Material for the task Start Marker

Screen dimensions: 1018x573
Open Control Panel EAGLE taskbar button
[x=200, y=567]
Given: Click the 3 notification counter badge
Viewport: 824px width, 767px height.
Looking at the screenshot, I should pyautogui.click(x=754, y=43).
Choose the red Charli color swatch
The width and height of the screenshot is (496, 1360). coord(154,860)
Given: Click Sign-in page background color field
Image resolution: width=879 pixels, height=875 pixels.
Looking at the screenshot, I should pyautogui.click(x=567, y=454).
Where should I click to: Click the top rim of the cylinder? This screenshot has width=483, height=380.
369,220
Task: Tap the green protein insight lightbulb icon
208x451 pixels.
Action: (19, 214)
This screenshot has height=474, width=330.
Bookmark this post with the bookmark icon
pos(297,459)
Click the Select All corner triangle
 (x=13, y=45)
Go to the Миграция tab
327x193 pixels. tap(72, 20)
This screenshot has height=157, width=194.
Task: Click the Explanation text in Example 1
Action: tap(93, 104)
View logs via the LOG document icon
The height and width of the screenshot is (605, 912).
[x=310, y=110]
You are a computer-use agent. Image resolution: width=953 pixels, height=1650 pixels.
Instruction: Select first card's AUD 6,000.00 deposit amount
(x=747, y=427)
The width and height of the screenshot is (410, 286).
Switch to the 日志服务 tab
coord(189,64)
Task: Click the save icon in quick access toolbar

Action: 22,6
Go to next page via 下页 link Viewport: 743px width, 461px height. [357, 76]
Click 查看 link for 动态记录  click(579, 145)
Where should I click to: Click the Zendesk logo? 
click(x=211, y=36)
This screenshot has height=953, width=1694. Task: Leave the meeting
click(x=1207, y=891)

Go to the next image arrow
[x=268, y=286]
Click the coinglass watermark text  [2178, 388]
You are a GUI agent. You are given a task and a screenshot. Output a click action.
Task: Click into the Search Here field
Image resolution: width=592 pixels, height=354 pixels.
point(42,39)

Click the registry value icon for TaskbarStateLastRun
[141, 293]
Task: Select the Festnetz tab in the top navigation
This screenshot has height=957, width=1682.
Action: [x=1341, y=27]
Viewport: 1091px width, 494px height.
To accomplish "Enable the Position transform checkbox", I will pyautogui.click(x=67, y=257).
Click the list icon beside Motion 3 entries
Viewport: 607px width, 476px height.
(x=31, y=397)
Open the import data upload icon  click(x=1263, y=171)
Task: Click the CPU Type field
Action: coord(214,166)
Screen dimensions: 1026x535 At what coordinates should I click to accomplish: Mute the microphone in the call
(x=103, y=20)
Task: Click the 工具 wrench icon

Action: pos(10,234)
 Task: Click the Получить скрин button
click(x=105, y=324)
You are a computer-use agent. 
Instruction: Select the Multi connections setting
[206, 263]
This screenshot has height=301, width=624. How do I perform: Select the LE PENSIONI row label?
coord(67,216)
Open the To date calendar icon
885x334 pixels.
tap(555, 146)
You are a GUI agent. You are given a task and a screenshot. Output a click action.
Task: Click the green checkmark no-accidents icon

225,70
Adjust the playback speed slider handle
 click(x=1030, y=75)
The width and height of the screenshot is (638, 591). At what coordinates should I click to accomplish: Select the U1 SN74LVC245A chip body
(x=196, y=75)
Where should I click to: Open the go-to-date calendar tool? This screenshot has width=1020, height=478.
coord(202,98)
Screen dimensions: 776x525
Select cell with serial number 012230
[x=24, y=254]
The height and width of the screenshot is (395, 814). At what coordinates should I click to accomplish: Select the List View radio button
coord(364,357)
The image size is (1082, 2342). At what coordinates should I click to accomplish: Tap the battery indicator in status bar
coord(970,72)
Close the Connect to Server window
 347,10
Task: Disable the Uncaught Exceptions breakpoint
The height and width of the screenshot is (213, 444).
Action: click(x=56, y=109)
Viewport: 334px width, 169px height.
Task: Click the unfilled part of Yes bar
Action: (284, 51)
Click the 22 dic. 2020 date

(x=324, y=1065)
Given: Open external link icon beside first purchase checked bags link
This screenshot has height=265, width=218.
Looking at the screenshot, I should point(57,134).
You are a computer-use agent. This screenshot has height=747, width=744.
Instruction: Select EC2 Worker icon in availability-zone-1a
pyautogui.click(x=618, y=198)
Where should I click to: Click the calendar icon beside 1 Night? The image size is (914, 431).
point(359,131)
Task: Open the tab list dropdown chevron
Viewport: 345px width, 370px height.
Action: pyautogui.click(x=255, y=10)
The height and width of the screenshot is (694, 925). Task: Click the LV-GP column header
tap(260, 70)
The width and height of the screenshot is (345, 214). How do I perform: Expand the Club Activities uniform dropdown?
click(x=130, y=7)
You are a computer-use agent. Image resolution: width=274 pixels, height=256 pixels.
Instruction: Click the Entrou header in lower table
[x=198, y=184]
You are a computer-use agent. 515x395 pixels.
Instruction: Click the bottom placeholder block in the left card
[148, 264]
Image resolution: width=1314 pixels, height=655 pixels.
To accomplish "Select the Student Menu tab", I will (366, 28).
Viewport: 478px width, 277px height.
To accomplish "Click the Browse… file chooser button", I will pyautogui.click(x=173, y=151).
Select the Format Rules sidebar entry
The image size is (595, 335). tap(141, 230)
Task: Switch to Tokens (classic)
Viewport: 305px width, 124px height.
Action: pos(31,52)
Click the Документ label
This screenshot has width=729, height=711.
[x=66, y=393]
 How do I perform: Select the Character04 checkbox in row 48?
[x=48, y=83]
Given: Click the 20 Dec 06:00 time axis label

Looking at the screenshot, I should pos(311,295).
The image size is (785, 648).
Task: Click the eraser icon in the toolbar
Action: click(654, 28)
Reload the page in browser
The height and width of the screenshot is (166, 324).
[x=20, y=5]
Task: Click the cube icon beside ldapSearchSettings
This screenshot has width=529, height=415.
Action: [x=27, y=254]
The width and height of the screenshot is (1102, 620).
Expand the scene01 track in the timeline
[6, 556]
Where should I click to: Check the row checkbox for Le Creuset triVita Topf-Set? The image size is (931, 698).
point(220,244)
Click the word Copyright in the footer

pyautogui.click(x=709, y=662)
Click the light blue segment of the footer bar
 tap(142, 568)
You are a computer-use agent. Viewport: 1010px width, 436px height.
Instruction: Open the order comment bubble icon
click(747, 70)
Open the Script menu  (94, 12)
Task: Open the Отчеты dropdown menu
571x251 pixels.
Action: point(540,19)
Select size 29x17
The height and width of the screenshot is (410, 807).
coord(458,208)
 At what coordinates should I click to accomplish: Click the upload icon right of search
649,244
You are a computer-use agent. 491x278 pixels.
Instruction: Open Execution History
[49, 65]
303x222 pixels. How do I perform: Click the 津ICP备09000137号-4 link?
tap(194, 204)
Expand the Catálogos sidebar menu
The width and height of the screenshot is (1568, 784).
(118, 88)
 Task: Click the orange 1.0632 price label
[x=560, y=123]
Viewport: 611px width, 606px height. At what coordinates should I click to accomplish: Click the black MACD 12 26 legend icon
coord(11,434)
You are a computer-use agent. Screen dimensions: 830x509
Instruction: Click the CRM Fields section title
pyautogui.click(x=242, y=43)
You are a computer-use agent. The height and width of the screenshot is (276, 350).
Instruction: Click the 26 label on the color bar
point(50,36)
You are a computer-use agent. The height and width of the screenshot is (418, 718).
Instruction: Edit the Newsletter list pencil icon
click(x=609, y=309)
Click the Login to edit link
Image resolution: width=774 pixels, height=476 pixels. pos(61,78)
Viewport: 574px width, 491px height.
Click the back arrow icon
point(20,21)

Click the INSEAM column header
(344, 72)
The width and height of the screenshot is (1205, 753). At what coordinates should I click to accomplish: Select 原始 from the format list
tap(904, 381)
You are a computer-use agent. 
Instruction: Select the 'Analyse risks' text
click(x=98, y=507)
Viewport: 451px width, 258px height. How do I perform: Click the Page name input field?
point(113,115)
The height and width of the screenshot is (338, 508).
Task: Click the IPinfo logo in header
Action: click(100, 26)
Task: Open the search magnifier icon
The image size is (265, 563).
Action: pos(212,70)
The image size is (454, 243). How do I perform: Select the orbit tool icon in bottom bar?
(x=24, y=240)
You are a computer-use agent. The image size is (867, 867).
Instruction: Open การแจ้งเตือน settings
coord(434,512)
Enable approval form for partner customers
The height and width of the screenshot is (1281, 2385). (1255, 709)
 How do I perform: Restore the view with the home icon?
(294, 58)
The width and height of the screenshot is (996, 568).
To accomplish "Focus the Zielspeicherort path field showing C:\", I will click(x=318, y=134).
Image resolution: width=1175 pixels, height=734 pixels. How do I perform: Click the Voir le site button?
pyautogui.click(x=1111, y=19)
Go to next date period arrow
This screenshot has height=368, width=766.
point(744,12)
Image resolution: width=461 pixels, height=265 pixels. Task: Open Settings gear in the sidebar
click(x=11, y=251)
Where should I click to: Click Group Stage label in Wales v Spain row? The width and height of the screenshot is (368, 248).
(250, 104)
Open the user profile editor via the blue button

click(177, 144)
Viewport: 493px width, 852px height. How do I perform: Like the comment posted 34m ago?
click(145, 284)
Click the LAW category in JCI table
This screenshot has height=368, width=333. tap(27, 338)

Material for the task End Marker

What lines in the records above include the string "will"? Copy each one.

To accomplish "Enable the Position transform checkbox", I will pyautogui.click(x=67, y=257).
To accomplish "Select the Student Menu tab", I will (366, 28).
To accomplish "Click the Browse… file chooser button", I will pyautogui.click(x=173, y=151).
To accomplish "Focus the Zielspeicherort path field showing C:\", I will click(x=318, y=134).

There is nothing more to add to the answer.